Dataset entries
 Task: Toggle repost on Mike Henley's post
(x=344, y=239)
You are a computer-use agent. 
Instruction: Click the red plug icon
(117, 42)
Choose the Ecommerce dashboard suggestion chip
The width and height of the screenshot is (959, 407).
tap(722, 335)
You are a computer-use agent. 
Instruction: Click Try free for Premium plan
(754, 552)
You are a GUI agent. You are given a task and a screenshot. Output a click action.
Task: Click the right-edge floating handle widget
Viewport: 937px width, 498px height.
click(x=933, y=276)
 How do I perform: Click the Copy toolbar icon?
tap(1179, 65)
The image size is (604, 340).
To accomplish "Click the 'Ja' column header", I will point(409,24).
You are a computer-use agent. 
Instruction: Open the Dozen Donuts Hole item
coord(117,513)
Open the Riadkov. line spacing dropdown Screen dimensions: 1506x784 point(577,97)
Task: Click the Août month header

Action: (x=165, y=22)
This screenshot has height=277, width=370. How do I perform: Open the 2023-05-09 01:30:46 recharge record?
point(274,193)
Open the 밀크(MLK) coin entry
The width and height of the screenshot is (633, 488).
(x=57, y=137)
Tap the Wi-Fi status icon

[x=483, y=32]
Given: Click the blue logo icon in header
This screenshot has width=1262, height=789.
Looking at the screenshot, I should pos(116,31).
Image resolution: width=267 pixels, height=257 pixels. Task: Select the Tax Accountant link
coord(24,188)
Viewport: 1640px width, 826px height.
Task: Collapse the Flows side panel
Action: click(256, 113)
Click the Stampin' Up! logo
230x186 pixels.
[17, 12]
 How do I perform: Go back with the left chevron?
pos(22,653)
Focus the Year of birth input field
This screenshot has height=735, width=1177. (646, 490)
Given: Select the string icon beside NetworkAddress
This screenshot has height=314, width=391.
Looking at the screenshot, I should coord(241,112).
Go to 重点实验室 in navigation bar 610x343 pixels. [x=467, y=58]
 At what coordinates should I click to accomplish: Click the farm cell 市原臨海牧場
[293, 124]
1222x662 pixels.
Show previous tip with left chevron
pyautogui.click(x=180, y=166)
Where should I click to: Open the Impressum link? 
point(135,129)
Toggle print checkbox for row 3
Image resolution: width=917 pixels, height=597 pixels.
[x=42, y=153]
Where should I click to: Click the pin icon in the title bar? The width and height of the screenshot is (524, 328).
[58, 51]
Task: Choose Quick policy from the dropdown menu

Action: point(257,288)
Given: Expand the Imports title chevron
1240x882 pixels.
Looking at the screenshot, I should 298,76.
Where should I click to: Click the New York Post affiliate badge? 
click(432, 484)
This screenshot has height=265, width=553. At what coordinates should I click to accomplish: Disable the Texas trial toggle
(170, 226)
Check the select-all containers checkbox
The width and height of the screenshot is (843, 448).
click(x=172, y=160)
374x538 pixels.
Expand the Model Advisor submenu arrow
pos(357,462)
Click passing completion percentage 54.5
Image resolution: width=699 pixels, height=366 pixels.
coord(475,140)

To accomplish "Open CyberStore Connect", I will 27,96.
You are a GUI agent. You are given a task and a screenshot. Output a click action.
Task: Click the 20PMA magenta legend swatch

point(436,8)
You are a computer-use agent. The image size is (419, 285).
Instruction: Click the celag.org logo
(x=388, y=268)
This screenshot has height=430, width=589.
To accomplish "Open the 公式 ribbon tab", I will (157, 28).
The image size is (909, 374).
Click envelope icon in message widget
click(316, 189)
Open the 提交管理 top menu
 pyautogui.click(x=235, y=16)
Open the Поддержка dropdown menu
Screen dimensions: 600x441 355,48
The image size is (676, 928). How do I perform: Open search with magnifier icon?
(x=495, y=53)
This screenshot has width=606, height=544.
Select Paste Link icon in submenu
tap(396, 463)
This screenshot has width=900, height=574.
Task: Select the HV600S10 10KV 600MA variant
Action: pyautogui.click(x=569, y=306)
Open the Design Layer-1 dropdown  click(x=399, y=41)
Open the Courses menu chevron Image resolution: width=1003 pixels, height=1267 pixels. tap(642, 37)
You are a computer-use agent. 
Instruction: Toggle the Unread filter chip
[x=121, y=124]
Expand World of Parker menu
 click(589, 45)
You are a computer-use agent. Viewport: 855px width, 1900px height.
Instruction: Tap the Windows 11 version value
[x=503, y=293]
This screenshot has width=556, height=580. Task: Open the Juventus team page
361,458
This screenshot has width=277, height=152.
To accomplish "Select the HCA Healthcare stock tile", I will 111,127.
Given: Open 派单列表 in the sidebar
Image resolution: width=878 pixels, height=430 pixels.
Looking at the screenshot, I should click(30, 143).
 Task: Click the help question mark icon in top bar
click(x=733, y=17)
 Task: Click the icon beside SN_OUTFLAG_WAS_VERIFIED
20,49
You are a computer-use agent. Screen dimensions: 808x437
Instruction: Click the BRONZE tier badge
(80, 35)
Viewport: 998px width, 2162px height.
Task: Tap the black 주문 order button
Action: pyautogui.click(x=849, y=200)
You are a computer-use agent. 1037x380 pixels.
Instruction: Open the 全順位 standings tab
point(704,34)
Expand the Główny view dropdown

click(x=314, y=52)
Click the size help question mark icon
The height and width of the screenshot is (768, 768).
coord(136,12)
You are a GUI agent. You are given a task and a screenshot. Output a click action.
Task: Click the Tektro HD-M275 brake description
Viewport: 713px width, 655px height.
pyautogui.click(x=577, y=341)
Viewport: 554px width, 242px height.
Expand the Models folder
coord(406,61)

> _Instructions for the task_
Copy out, word for word, the part of the entries above that begins at the line with "The image size is (909, 374)." and ends at the line with "This screenshot has width=606, height=544.", including both.

> _Solution_
The image size is (909, 374).
Click envelope icon in message widget
click(316, 189)
Open the 提交管理 top menu
 pyautogui.click(x=235, y=16)
Open the Поддержка dropdown menu
Screen dimensions: 600x441 355,48
The image size is (676, 928). How do I perform: Open search with magnifier icon?
(x=495, y=53)
This screenshot has width=606, height=544.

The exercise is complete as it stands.